RIA Novosti: Eduard Amwrossijewitsch, am 21. Dezember 1991 unterzeichneten
die Leiter von elf Sowjetrepubliken die Erklärung über das Ende der UdSSR
und die Bildung der GUS. Was ging diesem Ereignis voraus? Finden Sie, dass
die Umwandlung der Sowjetunion in die Gemeinschaft Unabhängiger Staaten
unvermeidlich war - wenn ja, warum?
Schewardnadse: Ende der 80er Jahre lief die ganze Entwicklung auf den
Zerfall der Sowjetunion hin. Beschleunigt wurde er auch noch durch die
Konfrontation zwischen Gorbatschow und Jelzin. Gorbatschow war natürlich für
eine einheitliche Sowjetunion, Jelzin war bereits Präsident von Russland. Möglicherweise
war auch er für die Erhaltung der Sowjetunion, aber er und Gorbatschow
hassten sich unverhohlen. Wir, die in ihrer Nähe waren, versuchten sie auf
irgendeine Weise miteinander auszusöhnen und dem unangenehmen Gerede ein
Ende zu setzen. Daraus wurde nichts.
Dann wurde die Entwicklung durch die Verschwörung gegen Gorbatschow,
genauer, gegen den Präsidenten der UdSSR, beschleunigt. Zuvor war ich zurückgetreten.
Das Außenministerium, dem ich vorstand, setzte sich zu ungefähr 30 Prozent
aus Mitarbeitern des KGB zusammen. Von ihnen bekam ich die Information, dass
eine Konterrevolution in Vorbereitung sei. Ich sprach mit einigen Leuten darüber,
konnte jedoch keinen überzeugen.

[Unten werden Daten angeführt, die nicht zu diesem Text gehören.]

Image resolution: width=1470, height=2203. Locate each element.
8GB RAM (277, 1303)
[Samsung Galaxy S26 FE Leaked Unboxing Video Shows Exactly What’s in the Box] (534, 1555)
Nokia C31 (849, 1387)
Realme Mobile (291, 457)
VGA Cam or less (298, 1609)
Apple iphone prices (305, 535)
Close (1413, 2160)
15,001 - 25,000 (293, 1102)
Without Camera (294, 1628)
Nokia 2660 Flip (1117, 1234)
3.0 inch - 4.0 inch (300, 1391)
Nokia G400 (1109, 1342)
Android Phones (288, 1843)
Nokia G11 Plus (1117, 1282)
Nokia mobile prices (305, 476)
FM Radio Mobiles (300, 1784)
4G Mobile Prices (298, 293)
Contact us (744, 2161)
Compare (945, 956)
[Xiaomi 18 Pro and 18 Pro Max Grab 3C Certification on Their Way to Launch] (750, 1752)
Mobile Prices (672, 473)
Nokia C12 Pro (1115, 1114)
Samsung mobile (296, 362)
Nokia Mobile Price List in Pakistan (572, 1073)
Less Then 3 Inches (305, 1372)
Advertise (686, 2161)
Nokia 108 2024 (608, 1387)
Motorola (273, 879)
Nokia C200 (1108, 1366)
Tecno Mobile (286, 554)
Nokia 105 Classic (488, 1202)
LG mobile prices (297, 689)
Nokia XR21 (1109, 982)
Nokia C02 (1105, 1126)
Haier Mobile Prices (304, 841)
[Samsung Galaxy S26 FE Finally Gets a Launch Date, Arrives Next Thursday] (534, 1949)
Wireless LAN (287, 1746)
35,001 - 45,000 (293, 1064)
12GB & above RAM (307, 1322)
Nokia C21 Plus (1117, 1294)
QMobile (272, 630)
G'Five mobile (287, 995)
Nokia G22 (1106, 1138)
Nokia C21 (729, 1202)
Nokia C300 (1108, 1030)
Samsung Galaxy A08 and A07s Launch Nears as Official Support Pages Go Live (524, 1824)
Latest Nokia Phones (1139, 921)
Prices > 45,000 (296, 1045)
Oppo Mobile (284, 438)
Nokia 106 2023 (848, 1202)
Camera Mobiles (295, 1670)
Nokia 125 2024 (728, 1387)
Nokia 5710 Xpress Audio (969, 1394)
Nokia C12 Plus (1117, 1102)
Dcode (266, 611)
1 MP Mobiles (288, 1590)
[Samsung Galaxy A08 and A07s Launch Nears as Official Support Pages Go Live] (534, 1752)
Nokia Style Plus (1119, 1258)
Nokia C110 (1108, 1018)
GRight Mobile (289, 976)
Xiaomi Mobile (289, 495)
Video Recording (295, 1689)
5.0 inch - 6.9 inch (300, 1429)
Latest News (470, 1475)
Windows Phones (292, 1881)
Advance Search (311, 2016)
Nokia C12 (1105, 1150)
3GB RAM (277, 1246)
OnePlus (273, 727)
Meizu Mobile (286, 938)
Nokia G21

So reichte ich aus Protest gegen diese
Konterrevolution meinen Rücktritt ein.
Ich ergriff das Wort und sagte, das werde die kürzeste Ansprache meines
Lebens sein. Eine Diktatur sei im Anzug, und niemand wisse, was das für ein
Diktator sei, wer komme, was mit der Perestroika, der Demokratie usw. sein
werde. Man bat mich doch zu bleiben, aber ich verließ den Sitzungssaal,
stieg in meinen Wagen ein und fuhr nach Hause.
Etwa anderthalb Monate später reiste Gorbatschow nach Foros auf der Krim
zur Erholung. Aber unterwegs machte er, wie ich annehme, einen Abstecher
nach Minsk. Dort traf er sich mit den Funktionären, sagte, dass die Gefahr
einer Diktatur real sei, und bat die Perestroika-Anhänger, wachsamer zu
sein und der Diktatur den Weg zu versperren.
Dann kam das GKTschP (Staatliches Komitee für den Ausnahmezustand - d.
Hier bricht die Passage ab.